The defendant is responsible for losses flowing from (a) or (b), but not for losses flowing
from (c), (d) and (e). The trial judge wrongly assumed that all the plaintiffs’ contract
losses must be attributed to (a) and made no findings with respect to the other
possibilities, notwithstanding the fact that the defendant C.N. led evidence on them.
These findings must be made if justice is to be done.” (Majority)
‘Once the loss occasioned by the transaction is established, the plaintiff has discharged
the burden of proof with respect to damages. A defendant who alleges that a plaintiff
would have entered into a transaction on different terms sets up a new issue. …. In the
absence of evidence to support a finding on this issue, should the plaintiff or defendant
bear the risk of non-persuasion? Must the plaintiff negative all speculative hypotheses
about his position if the defendant had not committed a tort or must the tortfeasor who
sets up this hypothetical situation establish it?’ (Dissent)

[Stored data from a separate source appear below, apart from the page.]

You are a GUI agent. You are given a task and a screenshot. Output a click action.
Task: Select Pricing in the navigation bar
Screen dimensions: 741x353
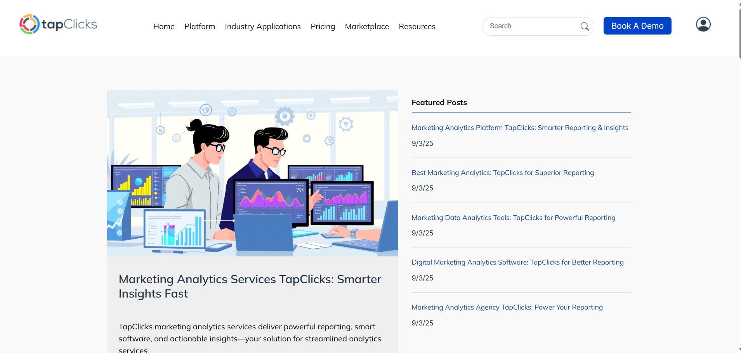point(323,26)
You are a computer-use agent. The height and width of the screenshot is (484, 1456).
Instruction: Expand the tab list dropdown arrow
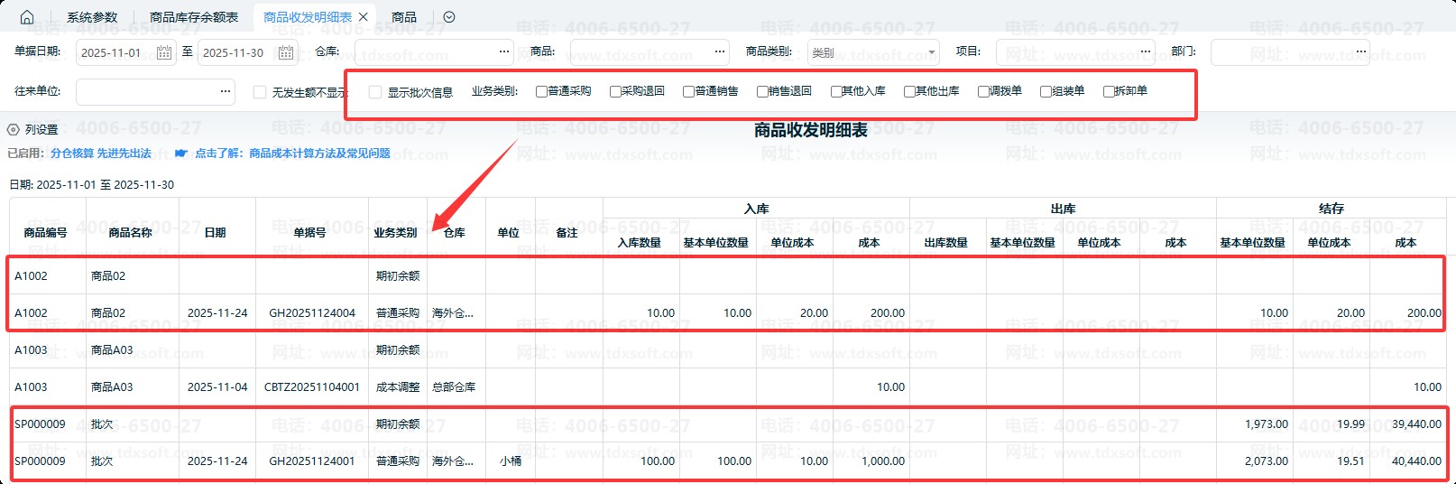point(449,17)
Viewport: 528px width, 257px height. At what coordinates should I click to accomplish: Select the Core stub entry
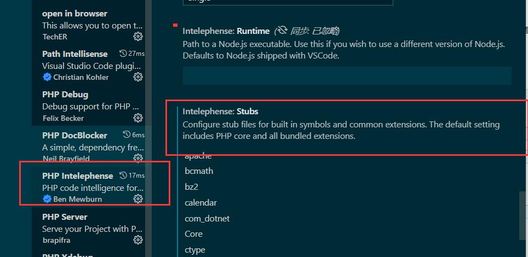pos(193,234)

‘Although the legal burden generally rests with the plaintiff, it is not immutable. Valid
policy reasons will be sufficient to reverse the ordinary incidence of proof. In my opinion,
there is good reason for such reversal in this kind of case. The plaintiff is the innocent
victim of a misrepresentation which has induced a change of position. It is just that the
plaintiff should be entitled to say “but for the tortious conduct of the defendant, I would
not have changed my position”. A tortfeasor who says, “Yes, but you would have
assumed a position other than the status quo ante”, and thereby asks a court to find a
transaction whose terms are hypothetical and speculative, should bear the burden of
displacing the plaintiff's assertion of the status quo ante.’ (Majority)
P tendered a bid to supply meals to railway crews. Bid was based on a negligent forecast
by D as to the volume of meals that would be required and P lost money on the K before
terminating it.
Usually, where P enters into a transaction on the faith of a careless statement by D, P
is entitled to all the losses suffered on that transaction, on the assumption that “but
for” the negligent advice, P would have avoided the transaction altogether.

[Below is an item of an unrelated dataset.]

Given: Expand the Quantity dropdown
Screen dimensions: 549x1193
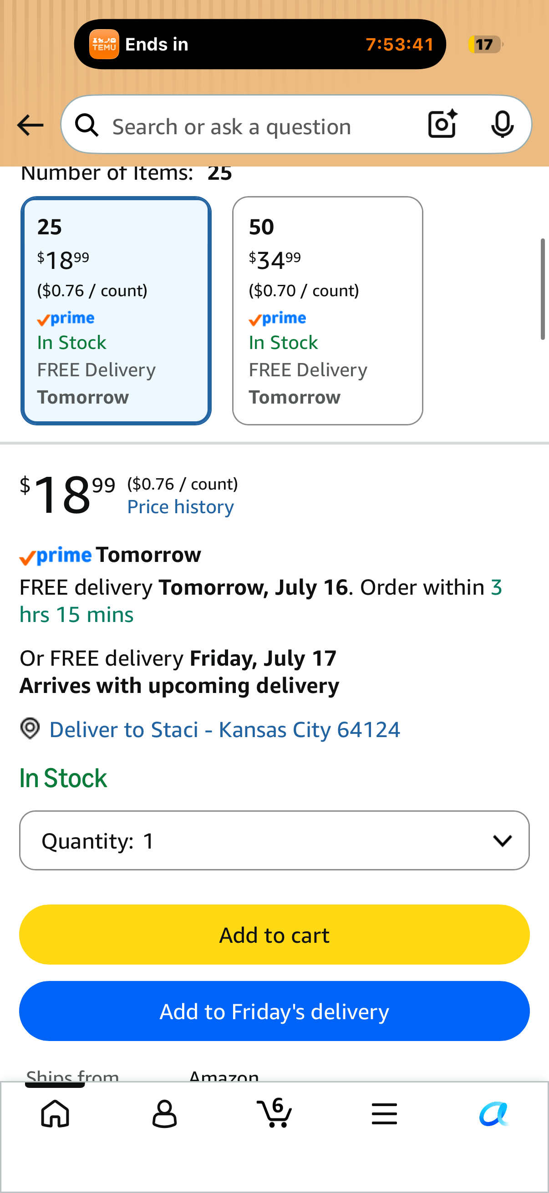Looking at the screenshot, I should coord(274,840).
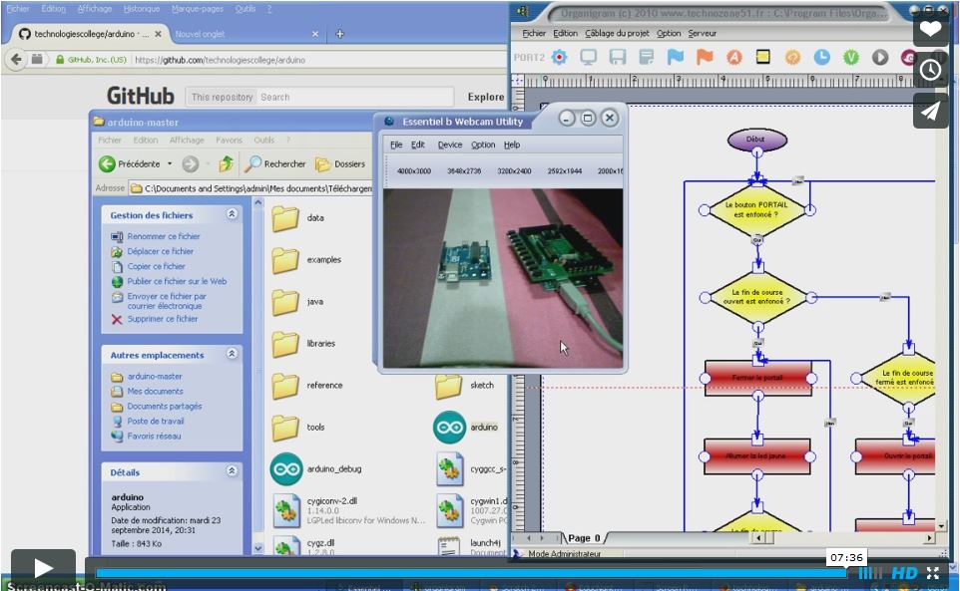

Where D can prove that P would still have entered into the transaction (though perhaps
on different terms) and would have suffered a loss, damages will be reduced. In these
situations, it cannot be said that all the losses suffered on the investment were caused
by D’s wrong because even in the absence of the wrong, P might still have made the
investment and might still have suffered a loss (though likely a smaller one)
In this case, court found that P would not have entered K but for D’s negligent
misrepresentation. P was entitled to recover all its losses from the K, including those
which may have not actually been caused by the negligent misrepresentations.